Archer was easily the most hyped of the six first-timers on show, three in each side, but while he opened his international account with a stump-toppling yorker and regularly reached 90mph, England would have been heading home defeated were it not for Foakes’ cool-headed 61 not out.
Chasing 199, the visitors were reduced to 66 for five when the Surrey wicketkeeper calmed things down and began the painstaking process of reeling in the target and delivering a four-wicket win with three overs to spare.
Unlike Archer, Foakes’ chances of making the World Cup are slim, with the rested duo Jos Buttler and Jonny Bairstow untouchable among wicketkeeper-batsmen, but his contribution was easily the definitive one.
Foakes had already made a big intervention with a contentious stumping of Andrew Balbirnie that straddled a line between inspired, opportunistic and unchivalrous.
Nothing in the rules spoke against his belated flick of the bails as Balbirnie’s foot lifted and if anything it offered evidence of the Surrey gloveman’s razor-sharp instincts.
Play began two hours late due to a sodden outfield, with the contest reduced to 45 overs a side as a result. Ireland were still dismissed 11 balls ahead of time as Liam Plunkett and Tom Curran responded to Archer’s arrival by sharing seven wickets.
The pair are among the incumbents looking over the shoulder ahead but did their best to remind the selectors of their value, combining to restrict the hosts to what had seemed a gentle total.
Archer was selected for new-ball duty but failed to land a killer blow in an initial four-over burst. Paul Stirling proved a thorn in his side, taking the Sussex man for four boundaries, including a punch through point from Archer’s very first delivery.
He did not have long to wait to be involved in his first dismissal, though, stooping to catch Stirling as Curran made the breakthrough. England, and Archer, were off and running but Ireland were about to stumble from 55 without loss to 77 for four.
Plunkett, whose form has been patchy of late, prised out William Porterfield and Lorcan Tucker, while Curran needed a super take from Joe Denly to see off Kevin O’Brien.
The duo would be back later to wrap the innings up, but it was Archer’s return that captured the imagination. A rapid spell, littered with zippy bouncers, a clever slower ball and, crucially, a memorable wicket.

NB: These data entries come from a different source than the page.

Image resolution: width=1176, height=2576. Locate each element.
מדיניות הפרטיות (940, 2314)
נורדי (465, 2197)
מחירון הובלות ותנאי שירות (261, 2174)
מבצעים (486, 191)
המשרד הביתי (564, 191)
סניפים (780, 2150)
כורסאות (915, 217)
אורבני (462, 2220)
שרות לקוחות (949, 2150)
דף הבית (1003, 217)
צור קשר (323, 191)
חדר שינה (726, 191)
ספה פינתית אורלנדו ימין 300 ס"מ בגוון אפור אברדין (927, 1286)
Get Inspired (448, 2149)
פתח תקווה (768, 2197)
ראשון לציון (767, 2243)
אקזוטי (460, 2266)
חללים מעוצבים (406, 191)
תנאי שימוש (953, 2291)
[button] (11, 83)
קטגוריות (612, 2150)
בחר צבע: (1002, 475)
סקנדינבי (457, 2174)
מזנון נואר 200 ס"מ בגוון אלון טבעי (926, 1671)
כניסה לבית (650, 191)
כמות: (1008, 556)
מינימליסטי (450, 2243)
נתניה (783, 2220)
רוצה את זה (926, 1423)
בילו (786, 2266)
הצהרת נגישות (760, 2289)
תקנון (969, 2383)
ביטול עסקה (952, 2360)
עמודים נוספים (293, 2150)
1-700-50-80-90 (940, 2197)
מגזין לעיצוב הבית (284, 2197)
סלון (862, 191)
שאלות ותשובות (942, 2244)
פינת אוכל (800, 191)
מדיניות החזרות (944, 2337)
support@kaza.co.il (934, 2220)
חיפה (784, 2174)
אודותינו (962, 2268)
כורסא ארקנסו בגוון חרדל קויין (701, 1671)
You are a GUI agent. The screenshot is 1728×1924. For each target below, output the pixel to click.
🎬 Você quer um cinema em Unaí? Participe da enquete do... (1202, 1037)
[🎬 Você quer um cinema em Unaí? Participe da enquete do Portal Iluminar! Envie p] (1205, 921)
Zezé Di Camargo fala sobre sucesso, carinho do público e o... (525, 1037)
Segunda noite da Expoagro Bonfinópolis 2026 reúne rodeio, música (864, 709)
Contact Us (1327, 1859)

The target would not have shaken the away dressing room but without the chutzpah of rested openers Jason Roy and Bairstow, they started sedately.
England should have been able to absorb the loss of James Vince, brilliantly caught by George Dockrell off newcomer Josh Little, but relied on one of their two most established hands, Joe Root and Eoin Morgan, to do the job. Instead the pair lasted just nine balls between them.
Root was pinned lbw in trademark fashion by Tim Murtagh, relentlessly accurate and searching for minor misjudgements, before Morgan bagged a three-ball duck. Little, the teenage left-armer, did brilliantly this time, digging one in short and brushing the glove as England’s Dublin-born captain found himself cramped for room.
The moment visibly energised the men in green, whose surge continued when Dawid Malan (24) became Little’s third victim. Struggling with a muscular injury and dropped once already he nibbled outside off stump and was held one-handed by keeper Gary Wilson.
Denly, earning a first one-day cap in a decade, managed a fleeting appearance before recreating Vince’s demise. There was another short ball, another full-blooded pull and another smart catch, with Boyd Rankin and O’Brien the winning combination on this occasion.
Foakes was at the crease by now and he would ultimately ride the tension to see England home.
There were scares along the way, notably when Ireland declined to review an lbw decision against him on 37. Had they done so, Murtagh would have been celebrating again.
After David Willey added 20, Curran (47 not out) joined Surrey team-mate Foakes and the pair chiselled away 98 runs between them, turning a nervy day into a safe result.